Again, the large data set helped to confirm both of these implications. Regarding the momentum implication, they found that the tendency to sell “past winners” (investments that had already made money) to realise quick gains was intensified on highly polluted days. Further analysis revealed that had these holdings not been sold, three weeks later, they would have been worth as much as 11.28% more – undoubtedly a painful statistic for investors to see! Regarding the utility burst implication, the data revealed that “investors indeed sell gains with larger magnitudes on more severely polluted days”.
Important results for the world
Finding a concrete link between air pollution and human decision making is a long and winding path involving a vast number of variables. After all, human moods can be influenced by so many factors, the air we breathe being just one of them. The authors recognise this and do not make any outlandish claims that go beyond the scope of their work.
Nevertheless, this study has pushed the field of behavioural finance forward in several areas: The authors have added more evidence to the study of the disposition effect; underscored the fact that “social factors seemingly unrelated to financial markets” may influence investor behaviour; reinforced scientific findings that air pollution is harmful to mental health; and drawn attention research examining the relationship between weather conditions and stock market returns.
By moving the needle in so many ways, this study may achieve more than it set out to.
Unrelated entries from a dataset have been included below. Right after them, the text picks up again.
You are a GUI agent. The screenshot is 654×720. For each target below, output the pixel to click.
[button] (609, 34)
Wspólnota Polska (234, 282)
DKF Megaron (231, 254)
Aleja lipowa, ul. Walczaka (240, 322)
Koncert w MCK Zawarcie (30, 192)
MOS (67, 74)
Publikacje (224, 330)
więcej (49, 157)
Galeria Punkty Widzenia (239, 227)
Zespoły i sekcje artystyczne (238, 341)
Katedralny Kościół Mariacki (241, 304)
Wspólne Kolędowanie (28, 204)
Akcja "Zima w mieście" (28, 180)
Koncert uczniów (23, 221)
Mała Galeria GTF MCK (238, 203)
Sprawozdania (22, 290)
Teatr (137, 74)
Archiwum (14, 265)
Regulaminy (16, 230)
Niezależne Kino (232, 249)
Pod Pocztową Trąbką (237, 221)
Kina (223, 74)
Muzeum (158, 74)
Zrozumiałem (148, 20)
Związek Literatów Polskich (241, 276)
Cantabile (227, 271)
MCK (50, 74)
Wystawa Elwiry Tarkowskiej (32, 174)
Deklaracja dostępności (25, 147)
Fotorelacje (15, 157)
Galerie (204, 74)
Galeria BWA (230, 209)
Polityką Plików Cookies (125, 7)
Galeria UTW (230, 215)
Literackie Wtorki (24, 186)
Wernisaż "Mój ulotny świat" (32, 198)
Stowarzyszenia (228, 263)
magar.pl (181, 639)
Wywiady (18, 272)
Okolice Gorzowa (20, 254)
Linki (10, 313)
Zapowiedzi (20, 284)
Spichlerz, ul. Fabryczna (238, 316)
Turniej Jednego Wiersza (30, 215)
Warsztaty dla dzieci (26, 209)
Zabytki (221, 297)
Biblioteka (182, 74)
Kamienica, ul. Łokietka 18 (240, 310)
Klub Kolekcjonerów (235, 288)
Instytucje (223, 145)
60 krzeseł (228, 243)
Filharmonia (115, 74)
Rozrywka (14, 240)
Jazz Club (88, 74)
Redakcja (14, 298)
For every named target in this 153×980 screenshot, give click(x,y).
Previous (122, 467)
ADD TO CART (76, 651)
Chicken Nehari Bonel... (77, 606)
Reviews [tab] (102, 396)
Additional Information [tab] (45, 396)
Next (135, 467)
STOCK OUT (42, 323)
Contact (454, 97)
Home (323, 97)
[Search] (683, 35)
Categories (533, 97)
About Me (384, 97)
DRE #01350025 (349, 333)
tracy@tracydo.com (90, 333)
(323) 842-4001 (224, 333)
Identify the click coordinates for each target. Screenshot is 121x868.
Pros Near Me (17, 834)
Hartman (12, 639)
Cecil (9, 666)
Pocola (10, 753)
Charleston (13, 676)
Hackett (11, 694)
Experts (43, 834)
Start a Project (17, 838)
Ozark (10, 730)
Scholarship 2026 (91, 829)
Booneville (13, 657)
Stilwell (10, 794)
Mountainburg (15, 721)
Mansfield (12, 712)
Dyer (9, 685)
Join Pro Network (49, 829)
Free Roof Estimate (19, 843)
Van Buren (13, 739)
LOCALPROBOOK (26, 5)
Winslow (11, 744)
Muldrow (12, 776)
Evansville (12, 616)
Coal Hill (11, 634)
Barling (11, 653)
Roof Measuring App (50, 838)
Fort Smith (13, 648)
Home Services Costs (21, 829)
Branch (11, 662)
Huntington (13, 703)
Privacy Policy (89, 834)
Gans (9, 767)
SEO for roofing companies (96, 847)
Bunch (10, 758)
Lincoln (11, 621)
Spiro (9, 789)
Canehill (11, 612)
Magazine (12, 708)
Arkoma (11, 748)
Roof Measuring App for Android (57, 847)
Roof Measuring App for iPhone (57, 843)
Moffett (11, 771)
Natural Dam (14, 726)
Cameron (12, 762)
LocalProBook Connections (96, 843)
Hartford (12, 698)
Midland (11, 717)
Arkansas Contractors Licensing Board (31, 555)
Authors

By showing that air pollution may be responsible for significant investment losses – in addition to all its other ill effects – the authors may galvanise a response from the highest circles of finance and politics. Businesses need to act on this information by adopting clean technology, relocating, and better controlling indoor air quality. For regulators, a wide scheme of tax (on pollution) and incentive policies (on green tech) may be necessary to address the issue.” As they conclude, “Our study thus calls for more attention and action from regulators and researchers to better protect the environment in our modern society.“
Let us hope this action is swift, successful and before, to paraphrase Jimi Hendrix, tomorrow becomes the end of time.
About this Research
Li, J. J., Massa, M., Zhang, H., & Zhang, J. (2021). Air pollution, behavioral bias, and the disposition effect in China. Journal of Financial Economics, 142(2), 641-673.